In the meantime, Claudia had gone out. Isolde was now alone. She closed herself in the bathroom and took out the dye. For a moment, despite herself, her interest was piqued, as with any beauty treatment. She had an interest in the mechanics of beauty, originating, no doubt, in her particular case, with her own beauty, but going beyond it. She read the instructions, looked up again at her hair. The next time she looked she’d be a crass, tinny blonde. From that point onward, she pictured her downward slide. She’d receive fewer and fewer invitations and finally only be invited to second-rung parties. More and more people, rather than turning to her as she entered a room, like flowers to the sunlight, as it seemed they sometimes did, would see her and turn the opposite way. Fewer men would want her on their arms. She pictured herself walking the streets, no one having offered her a ride and no longer having money for a taxi home. Then, again, what seemed to be the culminating shame, the job in the beauty parlor, kneeling down picking over someone’s gnarly toes.
She shuddered. Surely it wouldn’t come to that. She’d much rather slink home to her parents’ house and wait it out there in her old bedroom. But an image crossed her mind of her crazy sister, doing just that. Then they’d really be a pair. Besides which, how could she ever afford the ticket home? Even that would be a problem. She’d have to work to buy a ticket so she could slink home.

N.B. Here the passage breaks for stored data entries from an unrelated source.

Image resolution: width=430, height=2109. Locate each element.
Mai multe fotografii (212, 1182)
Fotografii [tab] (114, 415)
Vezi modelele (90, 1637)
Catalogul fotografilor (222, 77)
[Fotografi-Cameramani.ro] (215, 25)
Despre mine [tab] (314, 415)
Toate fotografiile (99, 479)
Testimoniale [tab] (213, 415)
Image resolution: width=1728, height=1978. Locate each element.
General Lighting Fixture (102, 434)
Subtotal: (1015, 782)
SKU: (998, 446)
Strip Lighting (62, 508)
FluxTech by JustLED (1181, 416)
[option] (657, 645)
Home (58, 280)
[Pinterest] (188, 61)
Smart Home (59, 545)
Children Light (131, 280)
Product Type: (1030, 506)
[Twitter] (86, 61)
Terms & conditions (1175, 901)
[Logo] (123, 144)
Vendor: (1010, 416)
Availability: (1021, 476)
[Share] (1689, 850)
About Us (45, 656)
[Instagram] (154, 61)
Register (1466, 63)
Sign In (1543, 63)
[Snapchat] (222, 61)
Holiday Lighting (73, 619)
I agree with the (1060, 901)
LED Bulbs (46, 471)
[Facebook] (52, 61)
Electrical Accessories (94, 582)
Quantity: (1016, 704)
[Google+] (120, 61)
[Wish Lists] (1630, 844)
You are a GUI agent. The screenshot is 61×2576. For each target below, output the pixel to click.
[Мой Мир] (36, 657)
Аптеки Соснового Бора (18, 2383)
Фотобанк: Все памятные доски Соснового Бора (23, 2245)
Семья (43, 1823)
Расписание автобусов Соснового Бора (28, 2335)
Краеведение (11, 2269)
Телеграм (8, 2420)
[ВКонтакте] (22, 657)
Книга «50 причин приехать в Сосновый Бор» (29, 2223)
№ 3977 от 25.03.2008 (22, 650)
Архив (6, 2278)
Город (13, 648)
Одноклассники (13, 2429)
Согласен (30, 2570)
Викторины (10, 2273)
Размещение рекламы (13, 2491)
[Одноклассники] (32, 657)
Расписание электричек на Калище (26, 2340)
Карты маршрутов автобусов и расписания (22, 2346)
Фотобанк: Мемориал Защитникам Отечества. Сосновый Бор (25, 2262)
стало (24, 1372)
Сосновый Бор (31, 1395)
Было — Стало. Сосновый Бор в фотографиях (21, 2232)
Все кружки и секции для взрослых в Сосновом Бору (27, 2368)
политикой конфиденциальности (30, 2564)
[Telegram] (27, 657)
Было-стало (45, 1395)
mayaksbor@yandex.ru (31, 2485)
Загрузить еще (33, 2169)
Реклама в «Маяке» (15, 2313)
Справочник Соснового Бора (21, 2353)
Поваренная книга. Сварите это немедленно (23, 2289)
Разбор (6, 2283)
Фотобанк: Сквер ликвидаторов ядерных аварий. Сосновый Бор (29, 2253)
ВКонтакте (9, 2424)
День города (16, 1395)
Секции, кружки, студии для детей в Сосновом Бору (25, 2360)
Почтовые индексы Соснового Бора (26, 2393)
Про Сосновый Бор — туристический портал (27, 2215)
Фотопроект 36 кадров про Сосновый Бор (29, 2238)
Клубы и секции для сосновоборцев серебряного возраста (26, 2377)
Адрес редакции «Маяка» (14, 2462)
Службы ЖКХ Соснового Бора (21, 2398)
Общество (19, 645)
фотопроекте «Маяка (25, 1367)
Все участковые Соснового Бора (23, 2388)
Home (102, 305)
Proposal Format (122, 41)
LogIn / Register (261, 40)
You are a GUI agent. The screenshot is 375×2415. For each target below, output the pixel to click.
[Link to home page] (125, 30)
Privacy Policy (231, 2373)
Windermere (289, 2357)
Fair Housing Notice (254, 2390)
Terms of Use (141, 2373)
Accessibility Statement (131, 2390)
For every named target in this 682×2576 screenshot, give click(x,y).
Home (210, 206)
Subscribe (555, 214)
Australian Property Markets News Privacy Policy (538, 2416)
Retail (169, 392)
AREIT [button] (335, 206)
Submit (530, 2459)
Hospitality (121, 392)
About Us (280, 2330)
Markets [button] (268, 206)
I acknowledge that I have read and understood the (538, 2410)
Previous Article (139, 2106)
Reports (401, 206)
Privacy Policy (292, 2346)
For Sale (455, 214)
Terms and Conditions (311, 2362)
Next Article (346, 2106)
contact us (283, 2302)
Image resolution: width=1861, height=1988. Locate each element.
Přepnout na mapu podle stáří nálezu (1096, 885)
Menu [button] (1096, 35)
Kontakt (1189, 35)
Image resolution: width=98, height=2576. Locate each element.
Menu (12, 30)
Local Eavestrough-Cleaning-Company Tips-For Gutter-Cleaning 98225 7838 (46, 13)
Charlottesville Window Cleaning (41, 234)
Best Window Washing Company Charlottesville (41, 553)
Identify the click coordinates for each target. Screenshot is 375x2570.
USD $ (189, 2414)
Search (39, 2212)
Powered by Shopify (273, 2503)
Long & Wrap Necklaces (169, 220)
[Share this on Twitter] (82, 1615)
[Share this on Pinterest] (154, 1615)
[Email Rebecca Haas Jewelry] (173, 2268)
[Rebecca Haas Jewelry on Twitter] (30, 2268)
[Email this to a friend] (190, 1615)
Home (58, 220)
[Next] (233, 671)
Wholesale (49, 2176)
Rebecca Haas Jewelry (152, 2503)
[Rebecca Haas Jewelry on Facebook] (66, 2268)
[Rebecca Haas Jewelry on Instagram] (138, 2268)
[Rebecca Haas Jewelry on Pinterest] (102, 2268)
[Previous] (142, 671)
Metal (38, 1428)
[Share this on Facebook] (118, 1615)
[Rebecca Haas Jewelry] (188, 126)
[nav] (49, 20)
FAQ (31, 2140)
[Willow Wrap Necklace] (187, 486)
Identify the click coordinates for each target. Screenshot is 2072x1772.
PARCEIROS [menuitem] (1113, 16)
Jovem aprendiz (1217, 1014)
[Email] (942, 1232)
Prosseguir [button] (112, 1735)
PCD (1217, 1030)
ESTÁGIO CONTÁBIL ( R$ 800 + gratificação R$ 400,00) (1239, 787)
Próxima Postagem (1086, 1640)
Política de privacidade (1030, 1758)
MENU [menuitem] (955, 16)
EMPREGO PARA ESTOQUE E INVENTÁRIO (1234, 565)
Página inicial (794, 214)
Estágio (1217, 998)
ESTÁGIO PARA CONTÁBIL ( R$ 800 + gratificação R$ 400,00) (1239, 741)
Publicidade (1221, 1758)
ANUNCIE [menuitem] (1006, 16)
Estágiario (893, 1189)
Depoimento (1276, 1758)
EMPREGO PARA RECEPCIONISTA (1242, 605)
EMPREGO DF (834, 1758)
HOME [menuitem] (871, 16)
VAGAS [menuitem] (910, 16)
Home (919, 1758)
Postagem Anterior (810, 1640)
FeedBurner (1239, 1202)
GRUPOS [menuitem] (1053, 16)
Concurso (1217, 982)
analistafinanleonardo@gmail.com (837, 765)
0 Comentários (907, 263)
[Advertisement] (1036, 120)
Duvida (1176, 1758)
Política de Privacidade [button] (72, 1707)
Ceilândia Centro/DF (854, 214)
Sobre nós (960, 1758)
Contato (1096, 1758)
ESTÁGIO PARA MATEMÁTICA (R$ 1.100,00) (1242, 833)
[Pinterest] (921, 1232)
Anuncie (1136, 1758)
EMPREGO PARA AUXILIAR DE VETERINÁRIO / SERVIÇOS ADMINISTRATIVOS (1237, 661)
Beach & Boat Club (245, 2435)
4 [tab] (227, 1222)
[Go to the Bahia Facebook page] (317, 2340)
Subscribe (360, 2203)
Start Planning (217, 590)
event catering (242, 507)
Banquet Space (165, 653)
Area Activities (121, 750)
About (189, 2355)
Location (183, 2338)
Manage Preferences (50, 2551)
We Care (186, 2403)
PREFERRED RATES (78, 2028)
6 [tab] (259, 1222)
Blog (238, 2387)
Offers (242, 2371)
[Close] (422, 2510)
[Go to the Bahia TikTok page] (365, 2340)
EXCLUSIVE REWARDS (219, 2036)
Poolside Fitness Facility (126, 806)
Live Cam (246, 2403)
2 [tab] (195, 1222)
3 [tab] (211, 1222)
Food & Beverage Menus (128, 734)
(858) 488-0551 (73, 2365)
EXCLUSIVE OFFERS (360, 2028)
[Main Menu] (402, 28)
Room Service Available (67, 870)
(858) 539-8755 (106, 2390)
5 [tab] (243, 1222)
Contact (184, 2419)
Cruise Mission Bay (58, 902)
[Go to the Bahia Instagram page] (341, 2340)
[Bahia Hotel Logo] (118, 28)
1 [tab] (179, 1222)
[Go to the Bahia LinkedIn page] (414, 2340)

Closed in the bathroom, the box of hair dye in her hand, she felt very afraid. In a moment, with a gesture, she would lose all her status. There was always the last option. Letting her hair grow out to its natural color. But that was impossible. The whole point was to be a blonde in this place. Everything depended on that. Again, like a torture, the image of herself working in a beauty parlor flashed into her head.